Comprehensive Summary
This article examines the use of artificial intelligence (AI) in mental health care, focusing on how Illinois’ Public Act 104-0054 regulates the use of AI in psychotherapy and what evidence-based standards should be implemented in order to guide its role in treatment. To examine this, Szoke et al. reviewed the Illinois Public Act 104-0054 and compared it with existing research surrounding AI in mental health, as well as established standards for evidence-based psychological treatments. Szoke et al. reviewed legal text, prior studies, and historical standards from clinical psychology in order to propose a model for evaluating AI tools. The analysis finds that the Act clearly defines and regulates three categories of AI use in psychotherapy, including administrative support, supplementary support, and therapeutic communication, while also imposing consent requirements and penalties for violations. However, many practical applications of AI, such as psychoeducation, suicide risk detection, and research use, fall into “gray areas” that are not clearly addressed by the Act. The authors argue that these ambiguities may hinder both clinical innovation and research, despite the potential safety and access benefits of AI tools.
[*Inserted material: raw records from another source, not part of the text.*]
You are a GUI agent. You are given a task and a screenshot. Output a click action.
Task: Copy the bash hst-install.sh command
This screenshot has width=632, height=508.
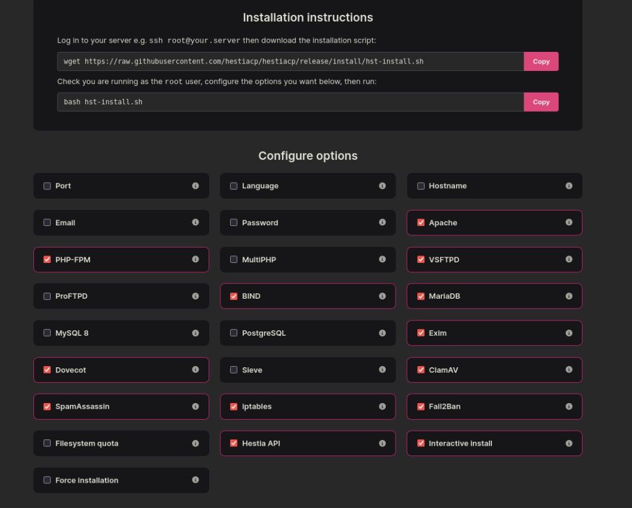541,102
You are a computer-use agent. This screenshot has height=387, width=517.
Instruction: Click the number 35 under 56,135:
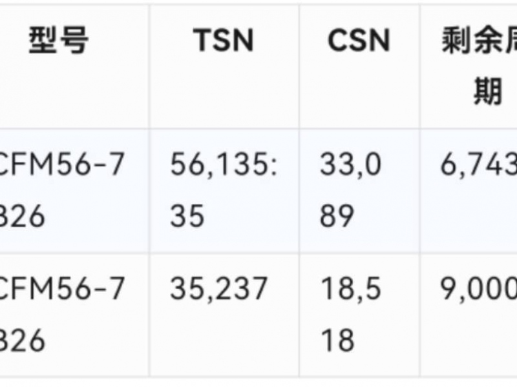pos(187,216)
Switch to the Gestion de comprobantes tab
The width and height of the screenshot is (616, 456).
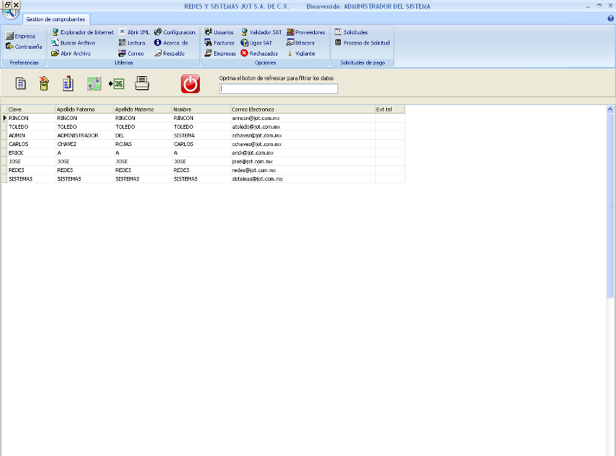[55, 19]
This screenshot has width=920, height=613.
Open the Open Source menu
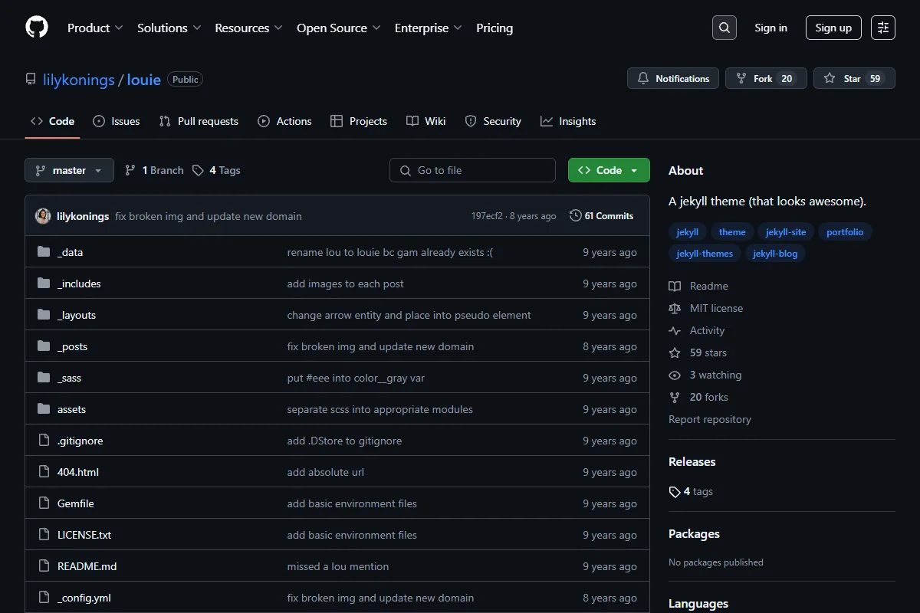[339, 28]
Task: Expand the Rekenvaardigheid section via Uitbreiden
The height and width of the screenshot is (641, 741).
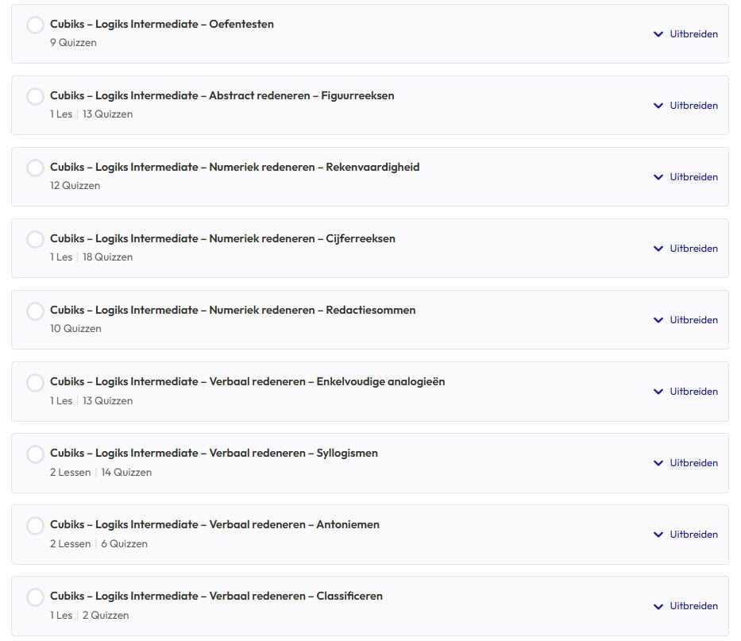Action: coord(694,177)
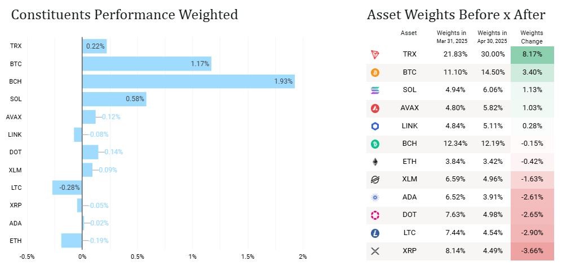Click the green TRX 8.17% change cell

click(x=532, y=55)
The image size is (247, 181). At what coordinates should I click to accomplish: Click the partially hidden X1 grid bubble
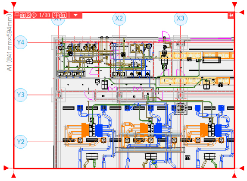(58, 22)
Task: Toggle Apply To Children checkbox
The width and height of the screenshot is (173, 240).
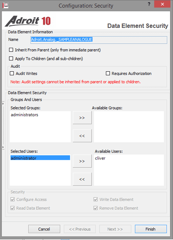Action: [11, 59]
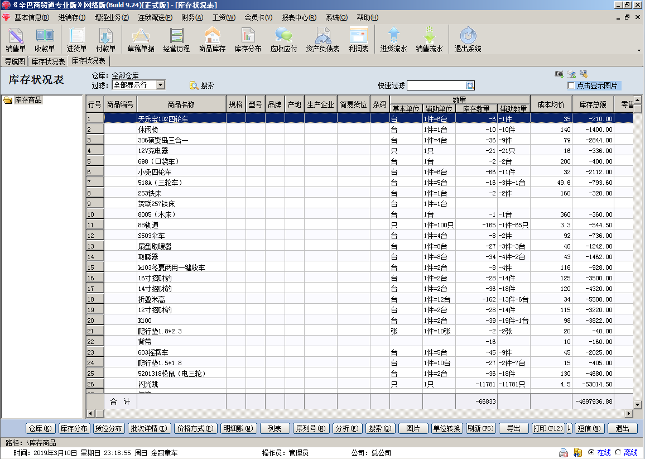Enable the 点击显示图片 checkbox
Screen dimensions: 645x459
pos(571,85)
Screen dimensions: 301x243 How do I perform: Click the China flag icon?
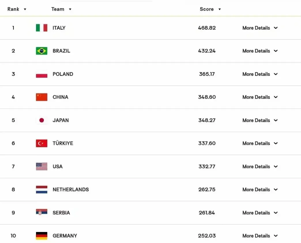[x=42, y=97]
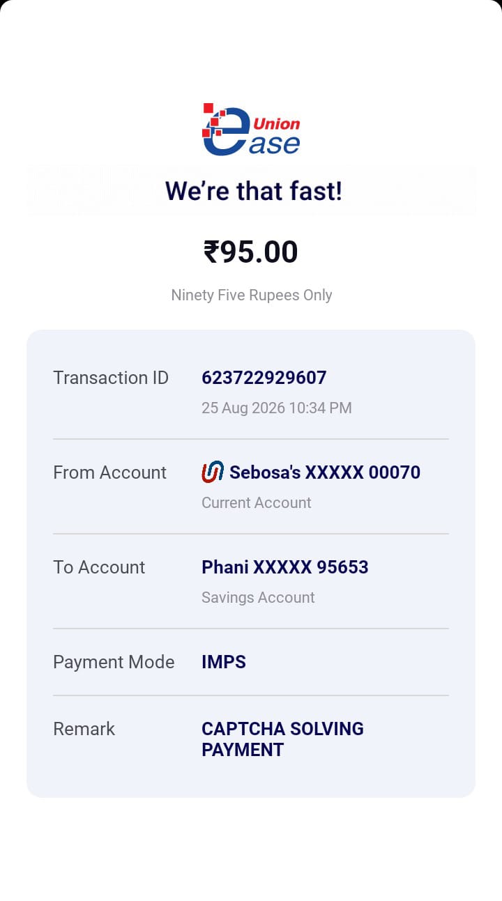Click the Savings Account subtitle
502x901 pixels.
pyautogui.click(x=258, y=597)
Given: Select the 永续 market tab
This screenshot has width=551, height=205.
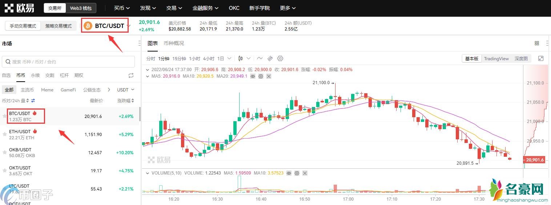Looking at the screenshot, I should click(35, 75).
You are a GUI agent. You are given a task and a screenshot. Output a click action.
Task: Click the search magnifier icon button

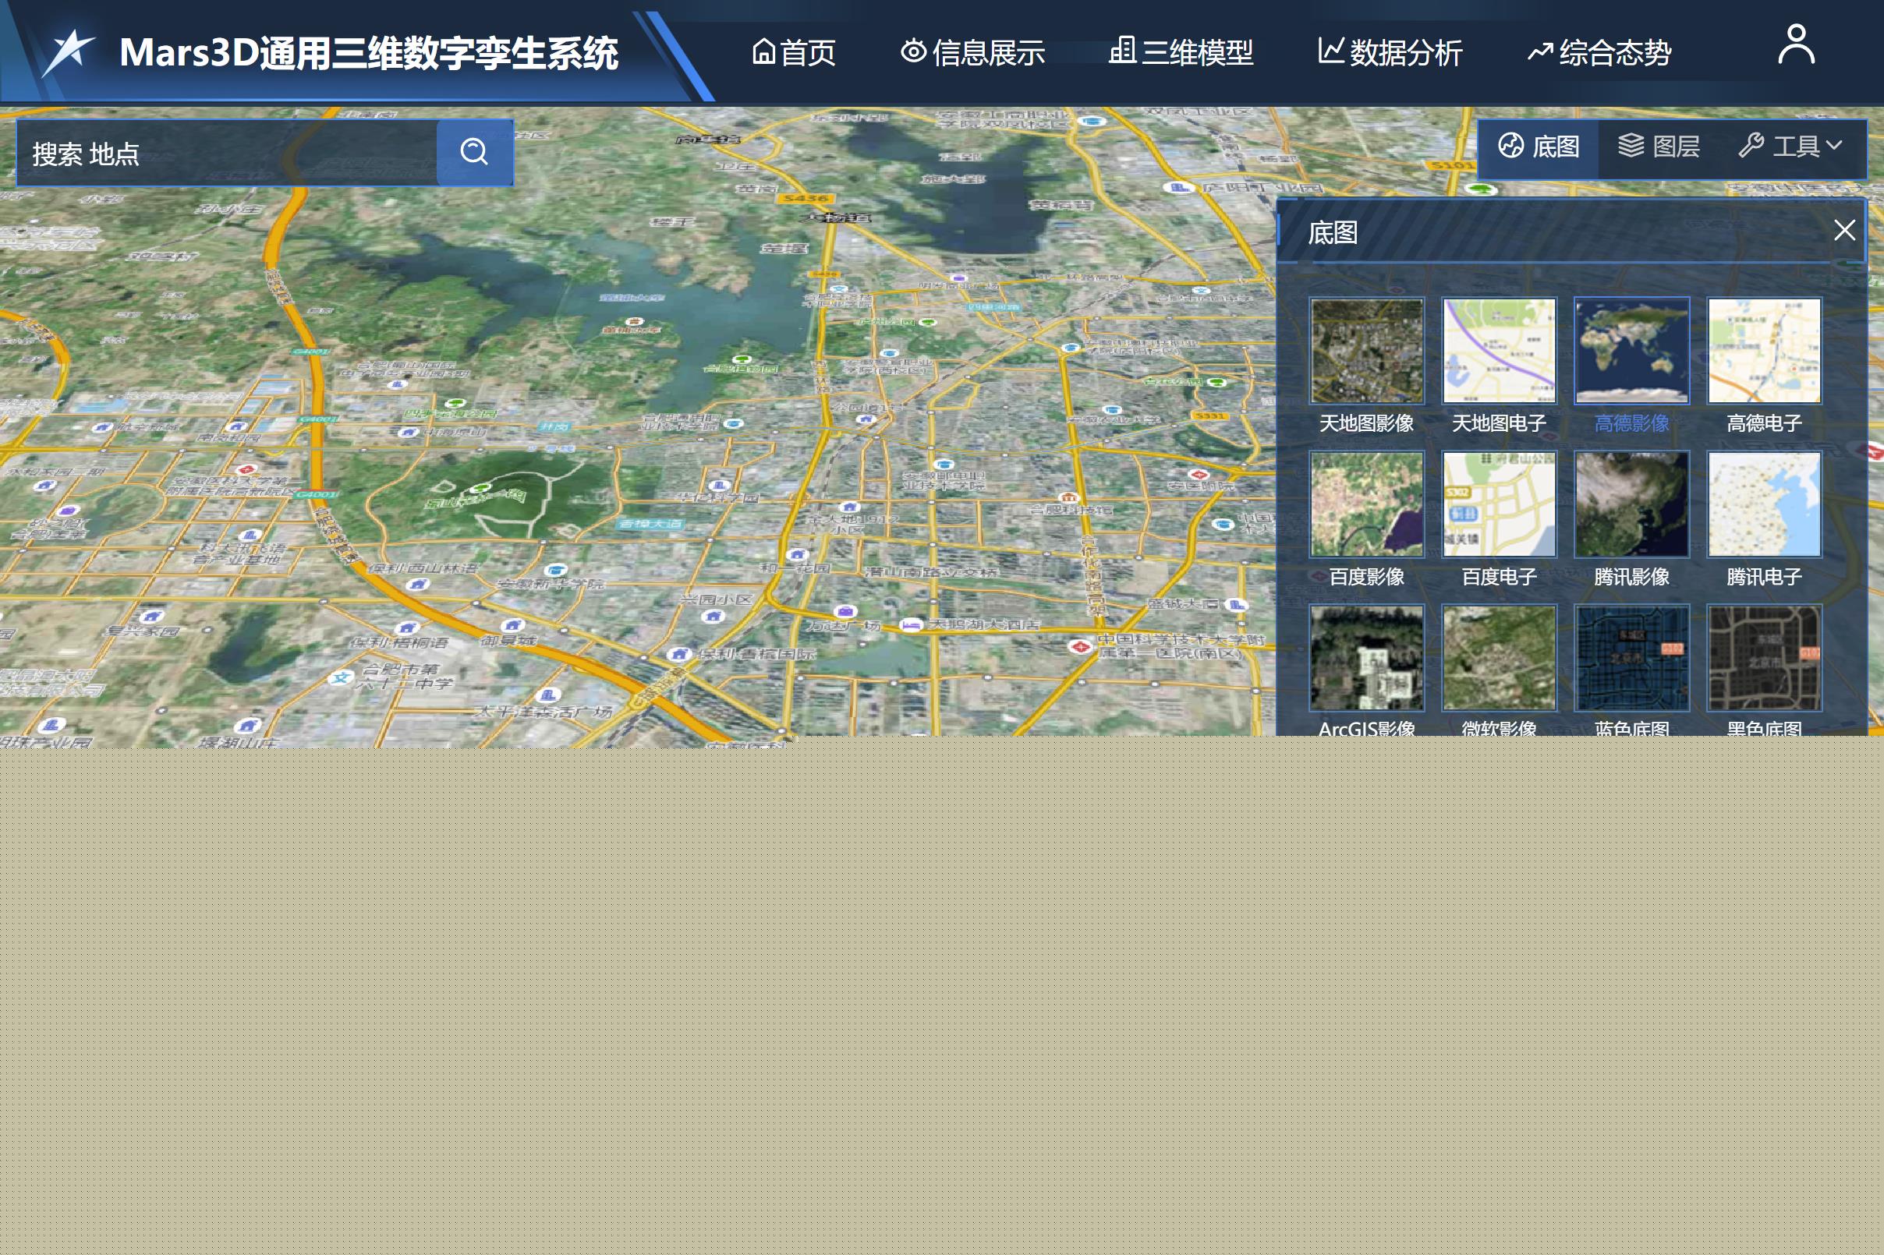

They also note that users are already using unvalidated AI tools for mental health support, increasing the risk of harm in the absence of clear evidence standards. The authors propose an adapted empirically supported treatment (EST) framework to guide the use of AI in mental health by establishing clear standards for its effectiveness and legal compliance.
Outcomes and Implications
Mental health is a critical aspect of overall well-being, yet many individuals face limited access to efficient care and therapy. One approach that is being used to help improve mental health treatment is AI tools, as they have shown to be capable of detecting mental illness symptoms and in generating personalized treatment plans. Although AI has promising benefits, studies indicate that when used without specialized training or guidance, existing AI models have limitations in accurately identifying mental health conditions and in responding to users through a cultural and emotional perspective. While expanding access to mental health services is crucial, the integration of AI tools into clinical practice must be guided by ethical safeguards. In response to these challenges, Illinois implemented the Public Act 104‑0054 in August 2025, serving as the first legislation in the United States to establish explicit oversight for the use of AI in psychotherapy. Szoke et al. evaluate this legislation in the context of existing research on AI in mental health and prior frameworks for treatments, identifying areas where the law provides clarity and highlighting “gray zones” where guidelines are still needed. Through their research, Szoke et al. present a structured way of evaluating AI tools and provide practical guidelines for clinicians. This work is clinically relevant because it provides a basis for evaluating which AI tools can be safely implemented in psychotherapy, ensuring that interventions are evidence-based and ethical. By establishing clear standards for care, clinicians can responsibly incorporate AI into treatment planning, session support, and monitoring patient progress in the setting of mental health.